Dopo il tormentone "Buonaseeera!", con il single in grembiule che "coglieva l'attimo", per pubblicizzare la nuova Punto, alla fine dello scorso anno arrivò, come si ricorderà, lo spot con la ragazza che convinceva il body guard, prima con le buone e poi con le cattive, a farla parcheggiare davanti a un locale alla moda. Per la serie: un superaccessoriato della Fiat Punto può fare la sua bella figura anche accanto a una Ferrari Testarossa. Lo spot, destinato al mercato italiano ed europeo, era stato girato, davanti a una piccola folla di curiosi, in piena notte, nel parco del Grand Hotel dei Castelli, a Sestri Levante.
Protagonista una bella e sexy top model che per convincere l' addetto alla security di un esclusivissimo locale, stile "Billionaire" di Flavio Briatore, a far parcheggiare la sua auto accanto a più blasonate limousine, passa alle vie di fatto, conficcandogli il tacco a spillo in un piede.
Questo, almeno, e quanta si e vista in televisione.

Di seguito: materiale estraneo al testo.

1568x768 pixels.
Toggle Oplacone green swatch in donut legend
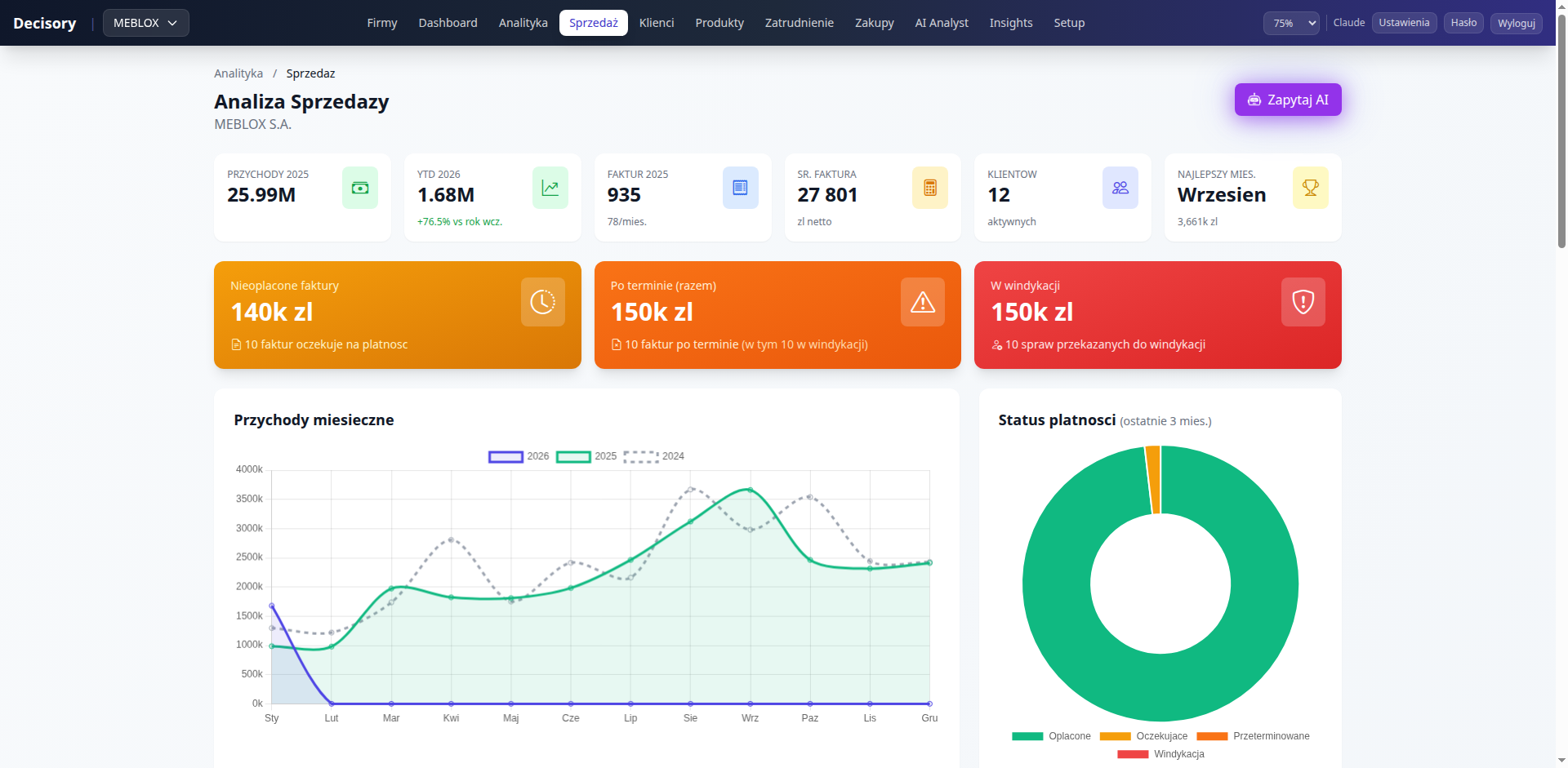tap(1027, 736)
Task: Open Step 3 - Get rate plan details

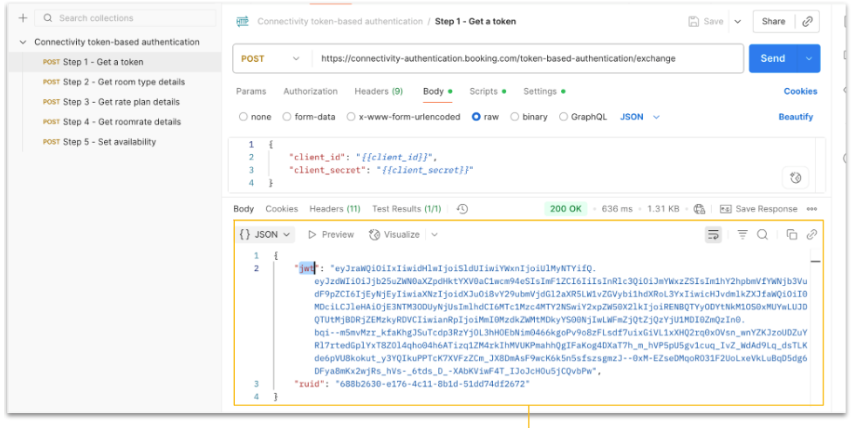Action: [x=121, y=102]
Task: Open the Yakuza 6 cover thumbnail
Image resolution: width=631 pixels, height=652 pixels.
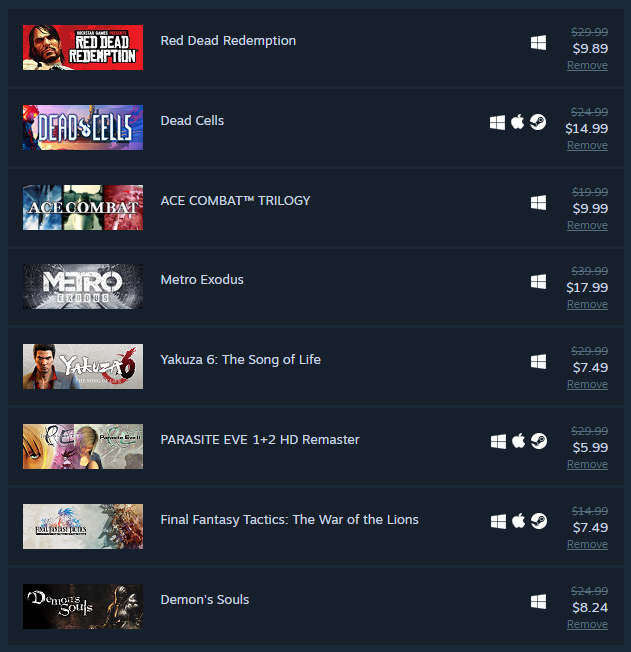Action: click(83, 366)
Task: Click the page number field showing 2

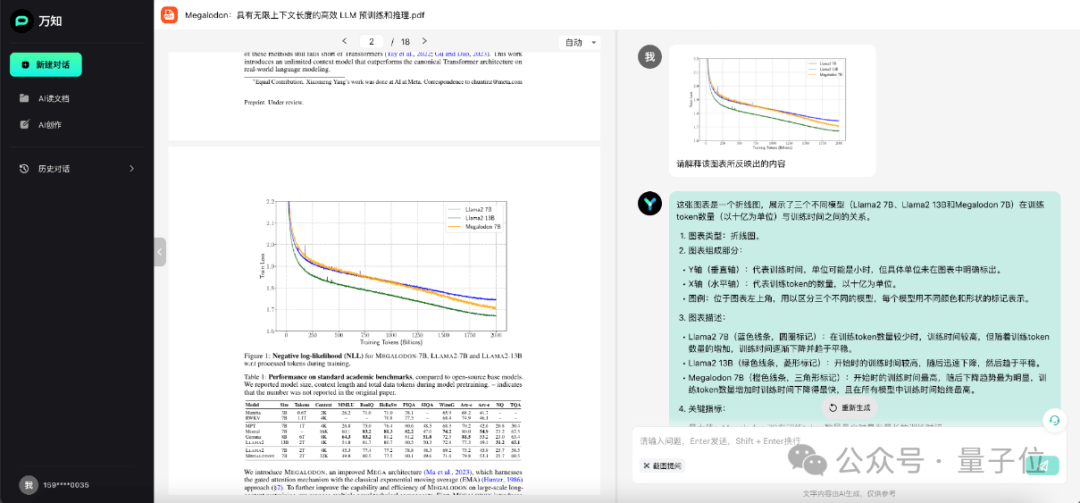Action: [371, 41]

La versione dello spot, che forse e stata destinata ad altri mercati e che occupo gran parte delle riprese ai Castelli, era però un tantino diversa.
In quei trenta secondi a far la parte del leone era una "strizzatina" degna di quelle di Roberto Benigni a Pippo Baudo ed a Fiorello sul palcoscenico del Festival di Sanremo.

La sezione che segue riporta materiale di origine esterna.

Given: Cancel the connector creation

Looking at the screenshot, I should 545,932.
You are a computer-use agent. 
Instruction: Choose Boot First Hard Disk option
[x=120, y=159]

Sulla collina che domina la Baia di Portobello, il cast, la troupe ed i tecnici dell' agenzia milanese Movie Magic, complice anche il vulcanico patron del ristorante dei Castelli Rudy Ciuffardi, hanno trovato un formidabile set naturale.
Questa la trama originale dello spot che oggi, finita la campagna, Polpo Press e in grado di svelare.

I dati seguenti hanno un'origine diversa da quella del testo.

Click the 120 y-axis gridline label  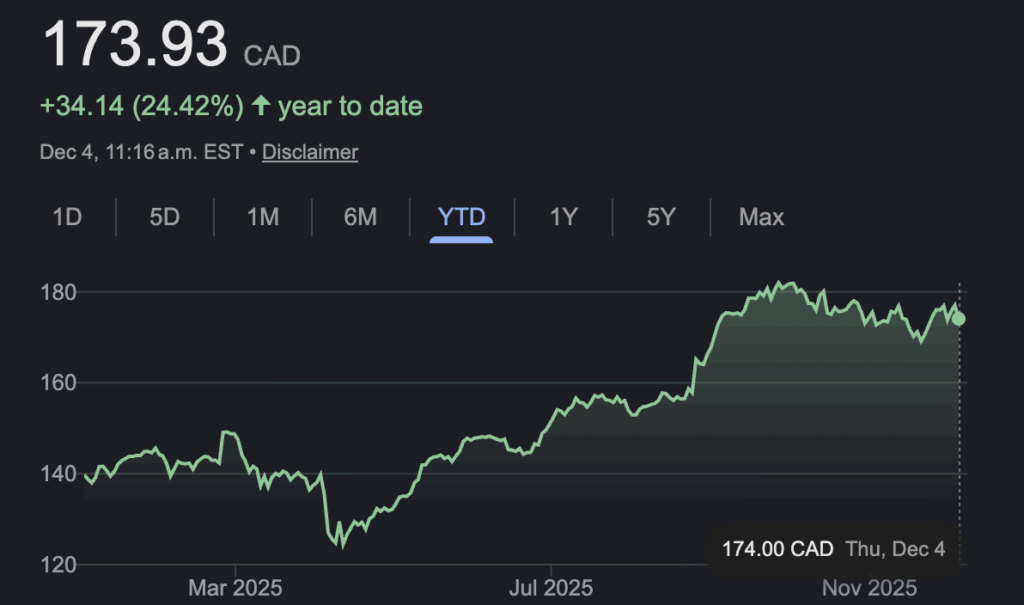coord(59,564)
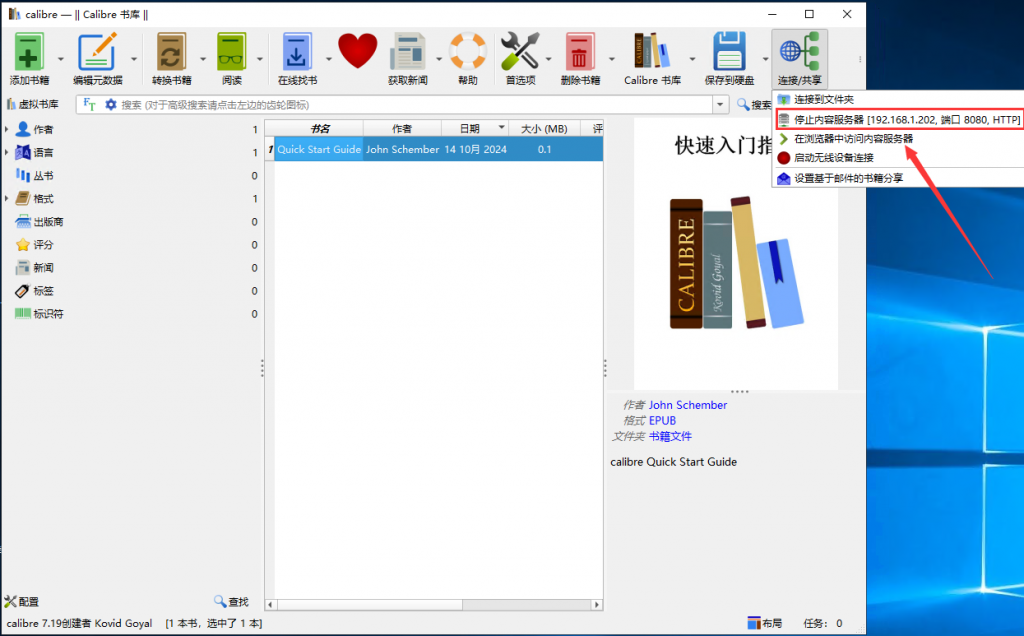Click the Fetch news (获取新闻) icon

click(408, 52)
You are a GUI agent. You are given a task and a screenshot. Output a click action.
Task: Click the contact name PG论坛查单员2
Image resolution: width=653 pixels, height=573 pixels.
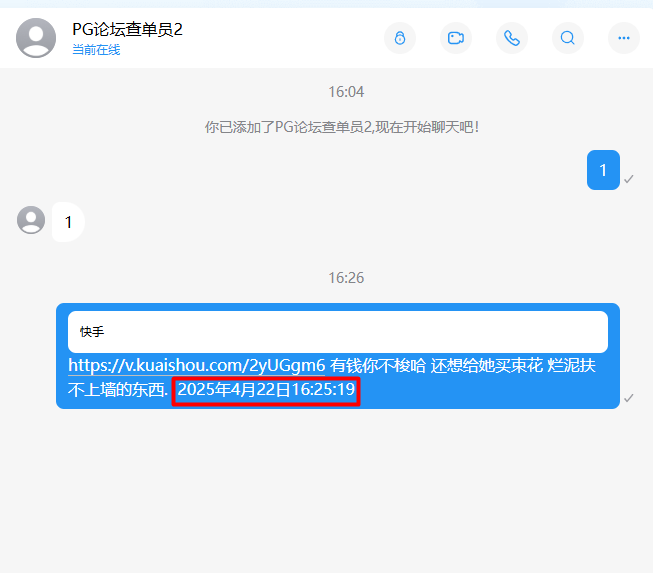click(x=127, y=30)
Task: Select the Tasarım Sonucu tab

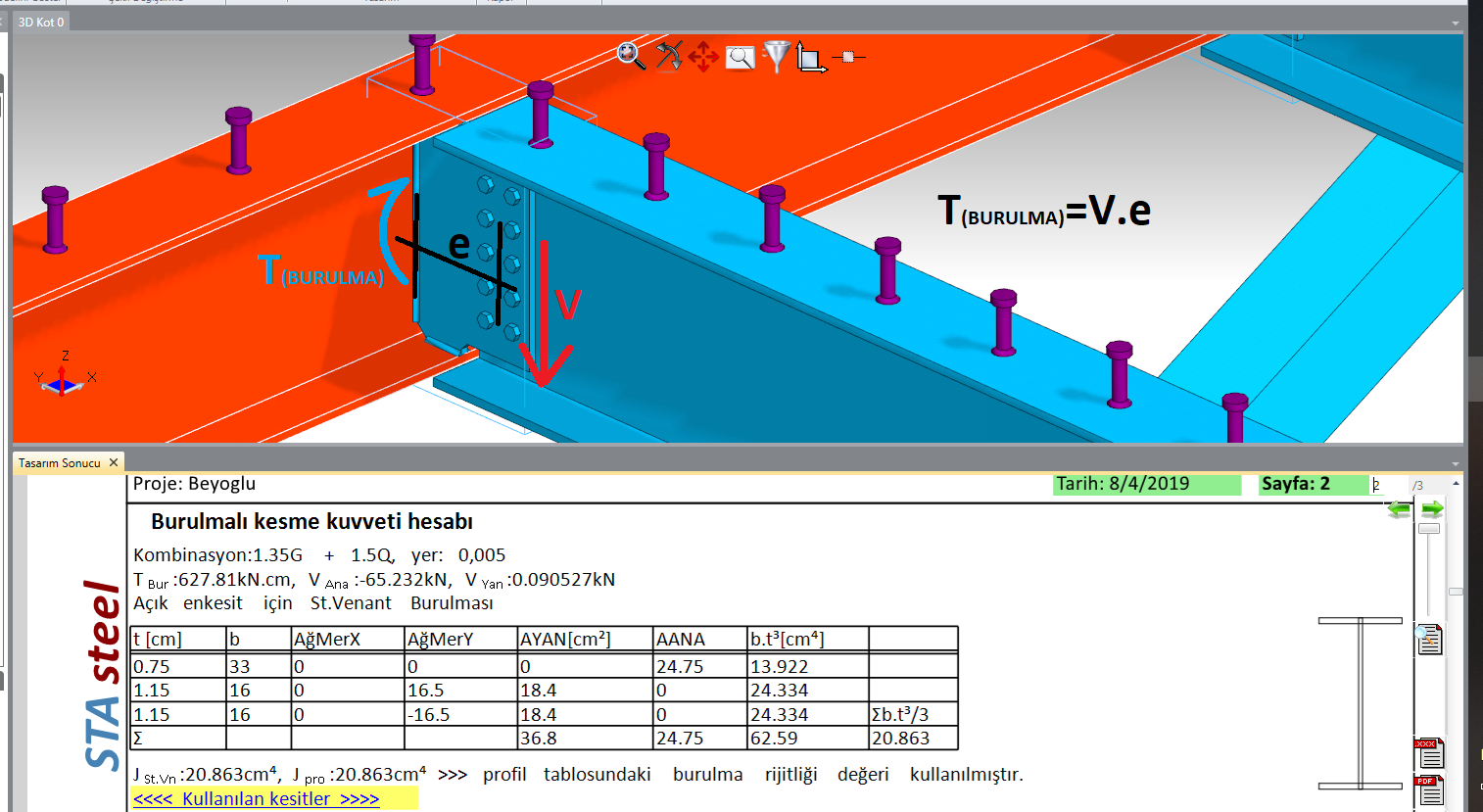Action: pyautogui.click(x=59, y=463)
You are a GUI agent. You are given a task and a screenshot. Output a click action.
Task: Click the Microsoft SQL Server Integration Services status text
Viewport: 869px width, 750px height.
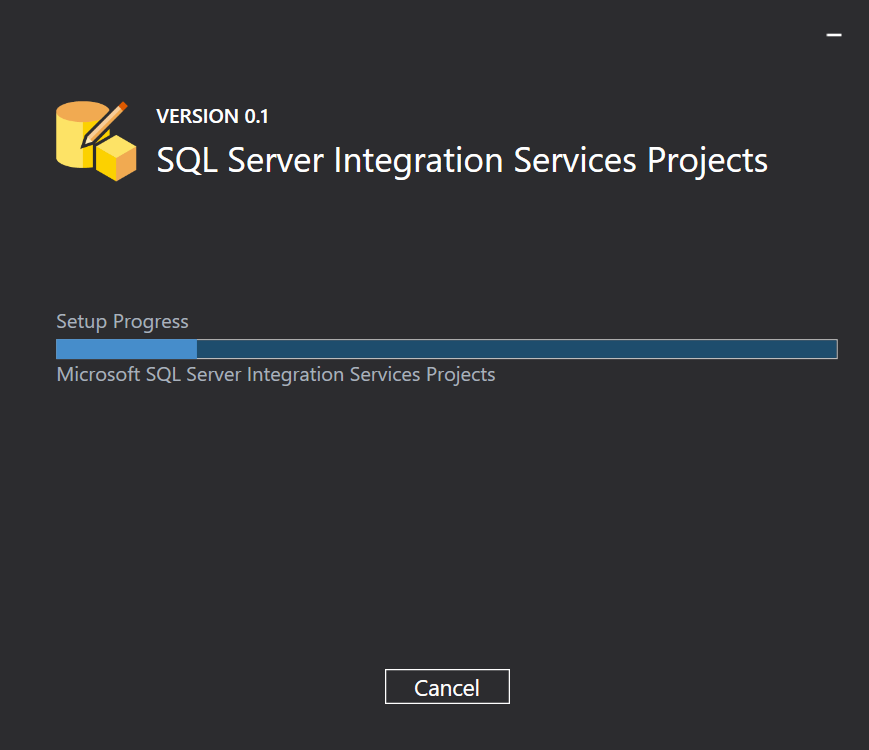pos(276,375)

Al tramonto, una Fiat punto rossa guidata da una bella signora bionda e il marito accanto sta percorrendo una strada panoramica. La coppia, allegra e rilassata, arriva con l'auto davanti al locale, un posto molto trendy, riservato a vip e personaggi del jet-set. La signora entra nel parcheggio illuminato dalle torce e affianca altre macchine di gran lusso, fra cui Bentley e Rolls Royce. Il tutto non sfugge agli uomini della security che sono all' ingresso del locale, e appena la donna scende dall’auto, uno di loro - abito scuro, cranio rasato e auricolare, le si avvicina intimandole il divieto di sosta.
La ragazza dallo sguardo dolce, ma molto determinata, si avvicina all'uomo e all'improvviso gli serra in un pugno nelle parti basse, sussurandogli all'orecchio che si tratta di una Super Punto, con tanto di aria condizionata e che quindi farebbe bene a ripensarci.
Per il body guard sono dolori, ma la signora insiste nella "strizzatina" finchè l' uomo annuisce e l'autorizza a parcheggiare. Una volta mollata la presa, la donna non si risparmia la raccomandazione di tener bene d' occhio la macchina.
Per fronteggiare eventuali problemi di censura o per una scelta di marketing, la troupe girò anche una scena alternativa alla "strizzatina" in cui la donna, per convincere il sorvegliante a farla posteggiare, preme altrettanto crudelmente il suo tacco a spillo sul piede del buttafuori. È lo spot che abbiamo visto tutti.